Part 3


What does good look like?

And why not everyone needs to be a Google Analytics or Tableau super user

Welcome to part 3 of this mini-series on data-driven organisations. Last time we discussed the recipe and process of transforming your business by building new habits that put data at the centre of your operation. We also reflected on the importance of a coach to create the discipline around the process. But how do you know when you get to the end? How do you know you are in our ‘good’ category of data-driven business? This is what we are exploring here.

The role of leadership

We’ve already touched on the leadership aspects of this cultural shift, but suffice to say, leaders don’t need to be able to DO the tasks being done, they simply need to understand that facilitating the cross-functional teams, playing a key role in their early success and supporting them by engaging the L&D managers to ‘lay the foundations’ is a way to set up for success.

Critical roles beyond leadership

So, beyond the leadership that ‘get it’ and are supportive, what are the indicators that an organisation has been lead to a data-driven culture? What do the earliest teams that have learned these new habits, leading the way to data discovery, exhibit in their everyday progress that shows their coach that they have become autonomous?

First of all, let’s look at a minimum set of roles or functions for the team in question. To exploit data, we would suggest that you need the following roles. All organisations have the skills within them, but not very often assembled in these cross-functional teams with a distinct mandate to exploit the dataset.

  • Translator – this is a business analyst or consultant. An experienced business mind that understands common patterns of behaviour by customers or co-workers sufficient to empathise with the business folks and their domain knowledge, to encode for the mathematician.
  • Analyst/Data Scientist – this is the best mathematician you can find. Someone with a background in science/stats or behavioural psychology is ideal, or someone that wants to learn fast and will self-teach new statistics and modeling techniques.
  • Engineer – if the data is held within legacy systems, then often it is helpful to have a code-writer or software engineer to simply access and possibly prepare, the data.
  • Coach – this person will ensure the culture remains open to a respectful exchange of different perspectives, guaranteeing faster iteration of model creation and faster discovery of the data value. They will embed the winning habits from their experience.

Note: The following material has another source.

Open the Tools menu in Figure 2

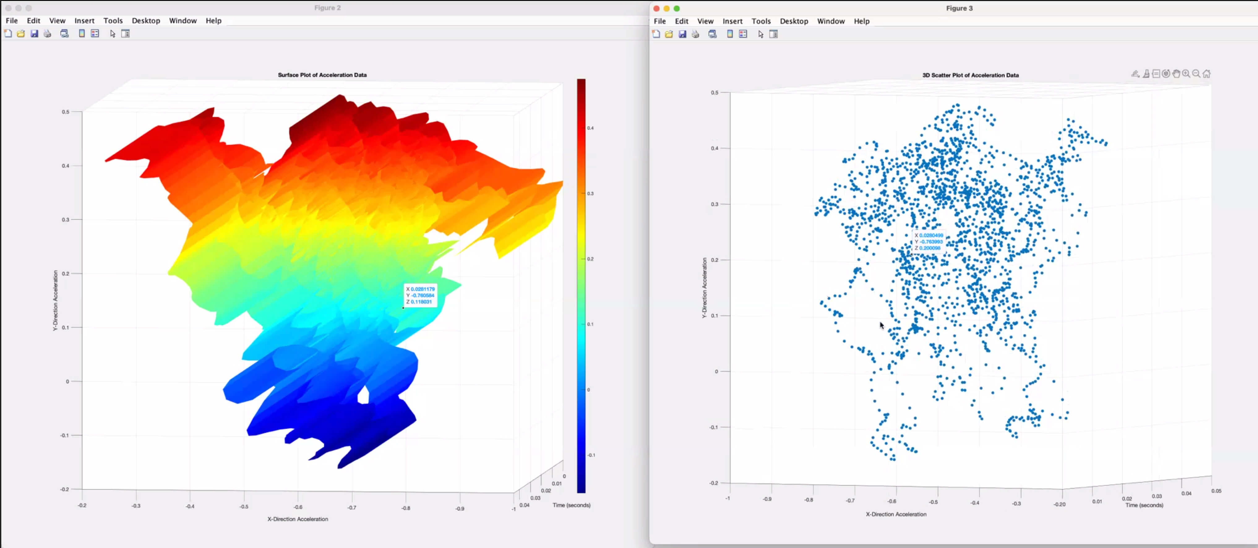113,21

In the ‘good’ state, these are the indicators and habits you’ll see

We’ve provided a ‘good looks like’ checklist below, by listing out both the indicators we look for and the habits which are evidently created from the indicators.

Indicators:

  • Well organised backlog (tracks investigation, feedback, outstanding tests, etc).
  • Short list of ‘Live’ data enquiries under investigation
  • Detailed briefs for the ‘Live’ enquiries
  • Iterative analysis logged with annotated feedback
  • Evolution of a product approach to decision-making, supporting automation and scaling
  • Business Analyst present to translate ‘business’ questions between data scientist and domain knowledge folks.
  • Analyst improves the value of each investigation & expedites the workflow

Habits:

  • Weekly Reviews.
  • Ongoing kanban boards for backlogs, hypotheses, and validation.
  • Rapid and diverse feedback cycle.
  • Business folks are familiar with detailed data briefing and valuable, rapid feedback.